Task statement
Give back, word for word, only the lines from the opening of the records through the one with "You are a GUI". Pictures stay out.

(Data for analysis Opens)

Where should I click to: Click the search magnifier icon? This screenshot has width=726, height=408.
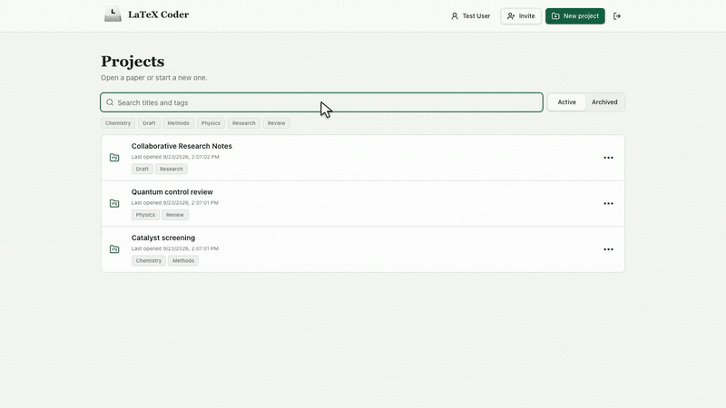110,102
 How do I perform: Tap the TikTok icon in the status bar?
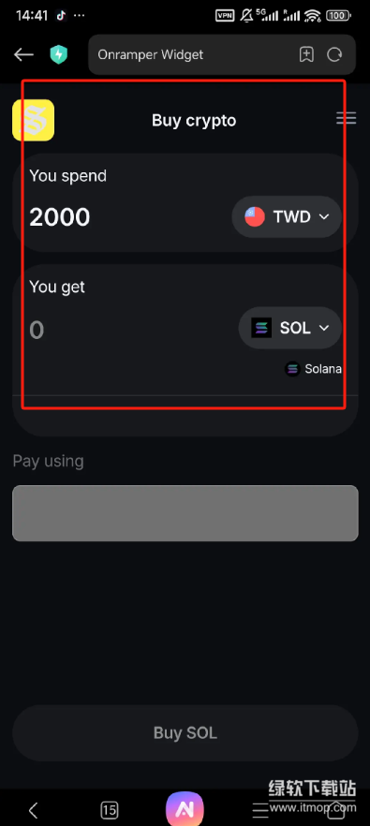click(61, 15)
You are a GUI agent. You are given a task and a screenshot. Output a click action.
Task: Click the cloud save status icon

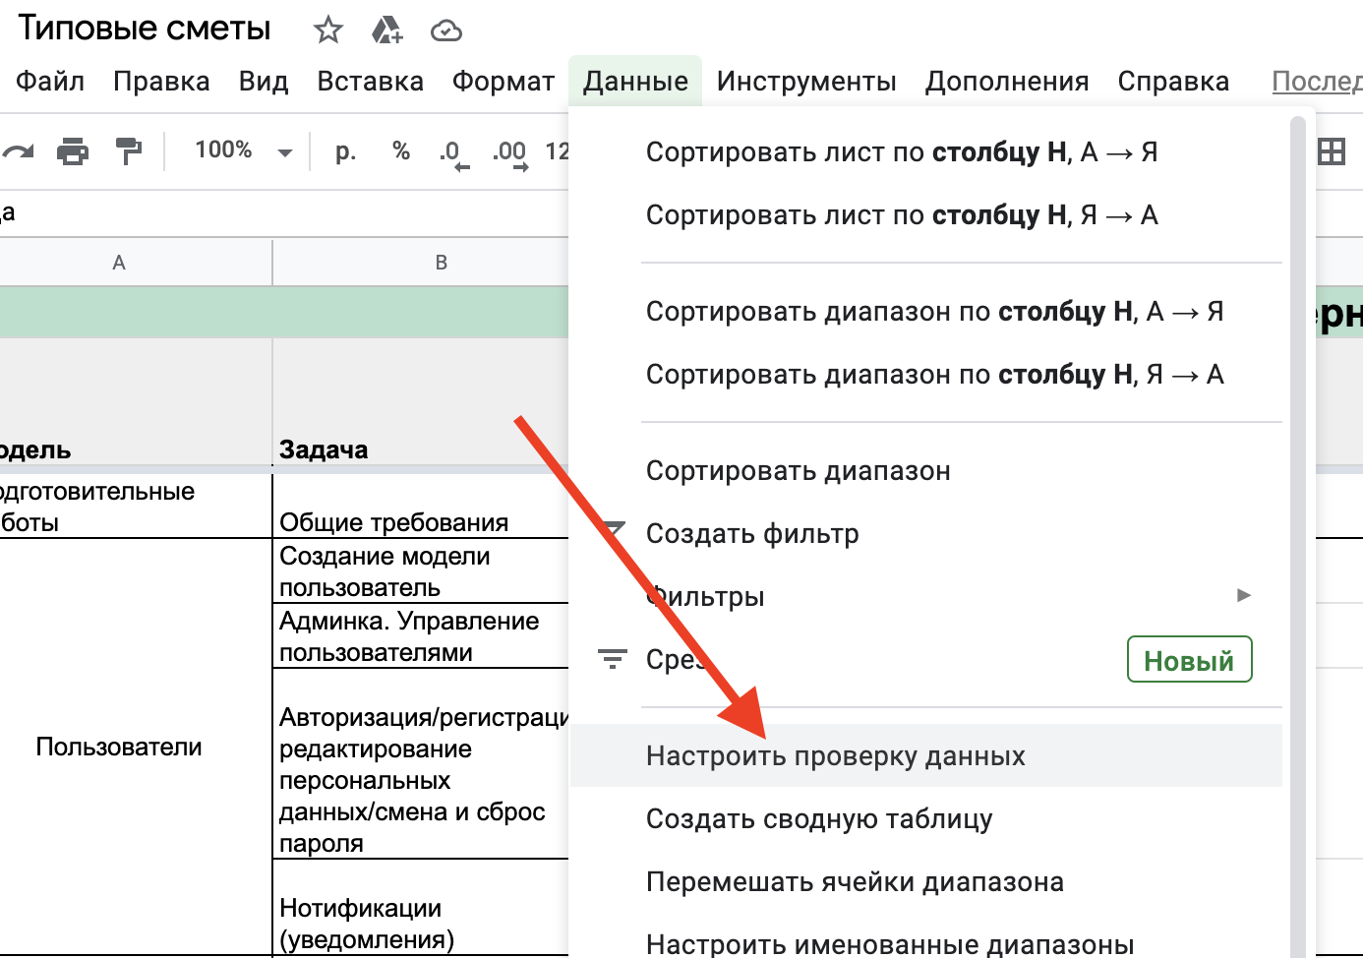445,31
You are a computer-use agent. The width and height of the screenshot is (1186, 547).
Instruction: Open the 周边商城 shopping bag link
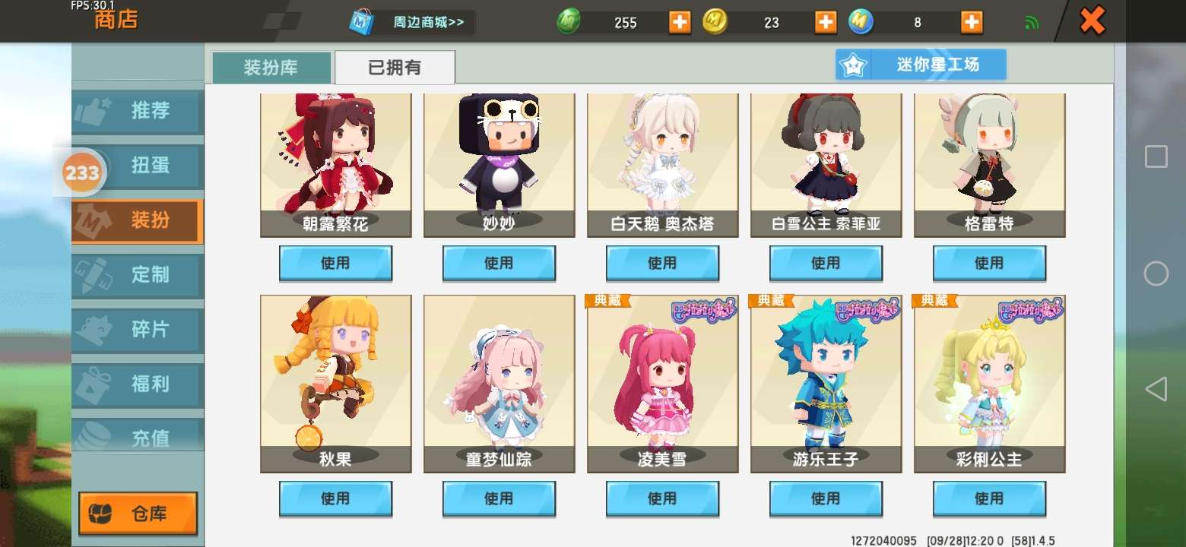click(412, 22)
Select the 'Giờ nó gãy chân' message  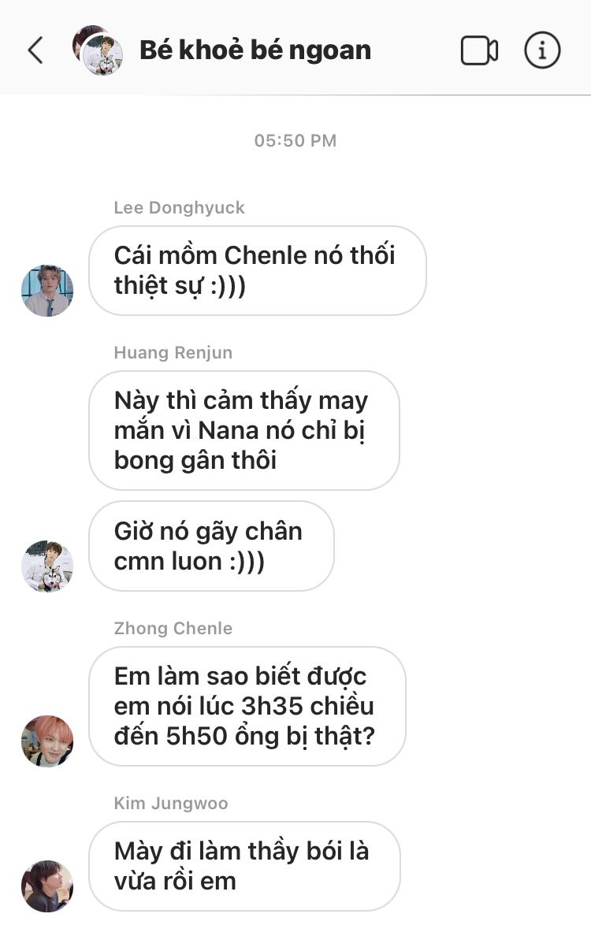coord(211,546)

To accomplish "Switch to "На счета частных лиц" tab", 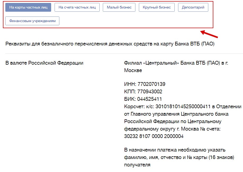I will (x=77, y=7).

(Data for analysis Closes)

Solution for this exercise
Where should I click to: Click the search magnifier icon? This screenshot has width=726, height=408.
110,102
 How do I perform: Tap the TikTok icon in the status bar?
click(61, 15)
You are a GUI agent. You are given a task and a screenshot. Output a click action.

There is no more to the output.